■ **SET OF TASKS**
- 1) According to the passage on the James Webb Space Telescope, how wide is the observatory's primary mirror?
- 2) Carry the passage on the James Webb Space Telescope further, picking up after its last sentence.

━━━━━ TEXT SHOWN

The James Webb Space Telescope, named after a former NASA administrator who oversaw the formative years of the Apollo program, is 25 years and $10 billion in the making. It is three times the size of the Hubble Space Telescope and designed to see further into the past than its celebrated predecessor in order to study the stars and galaxies that took shape at the dawn of time.

The launch on an Ariane rocket on the morning of Dec. 25 was flawless -- the engineers said it saved enough maneuvering fuel to significantly extend the mission's estimated 10-year lifetime. But the telescope must complete a month-long journey to a spot a million miles up, far beyond the moon's orbit, called L2, where gravitational fields of Earth and the sun commingle to produce the conditions for a stable orbit around the sun.

With a primary mirror 21 feet across, the observatory was too big to fit in a rocket. So the mirror was made in segments -- 18 gold-plated hexagons folded together -- that would have to pop into position once the telescope was in space.

━━━━━━━━━━
━━━━━ EXTRACTED RECORDS

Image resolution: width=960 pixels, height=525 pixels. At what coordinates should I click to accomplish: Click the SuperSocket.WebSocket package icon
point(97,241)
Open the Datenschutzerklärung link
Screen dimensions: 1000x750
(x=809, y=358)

━━━━━━━━━━

■ **RESPONSES BY TASK**
- 1) 21 feet across.

- 2)
Another challenge was that the telescope's instruments had to be sensitive to infrared or "heat radiation," a form of electromagnetic radiation invisible to the human eye. Because of the expansion of the universe, the most distant and oldest galaxies are flying away so fast that visible light from those galaxies shifts into the longer infrared wavelengths. To study those galaxies, the observatory will view the universe in colors no human eye has ever seen.

But in order to detect infrared radiation from distant sources, the telescope has to be very cold, only a few degrees above zero, so the device itself does not interfere with the work.

After years of deployment tests on Earth, small surprises in space have popped up during the deployment, or the "getting-to-know-you phase of the telescope," said Bill Ochs, an engineer at the Goddard Space Flight Center in Maryland and a project manager for the telescope.

Mission managers detected high temperatures on an onboard motor used only in the deployment process, so engineers repointed the telescope last Sunday to protect the device from the sun's heat. Then the solar arrays were readjusted when engineers noticed that the telescope had smaller power reserves than expected.

One of the most dicey moments came Tuesday, with the successful unfolding of a sunscreen the size of a tennis court. It was designed to keep the telescope in the dark and cold enough so its own heat wouldn't obscure the heat detected from distant stars. The screen is made of five layers of a plastic called Kapton, which is similar to Mylar and just as flimsy, and which had occasionally ripped during rehearsals of its deployment.

But the unfolding went flawlessly this time.

As the telescope ticked off one chore after another, the astronomers who had been waiting 25 years began to relax.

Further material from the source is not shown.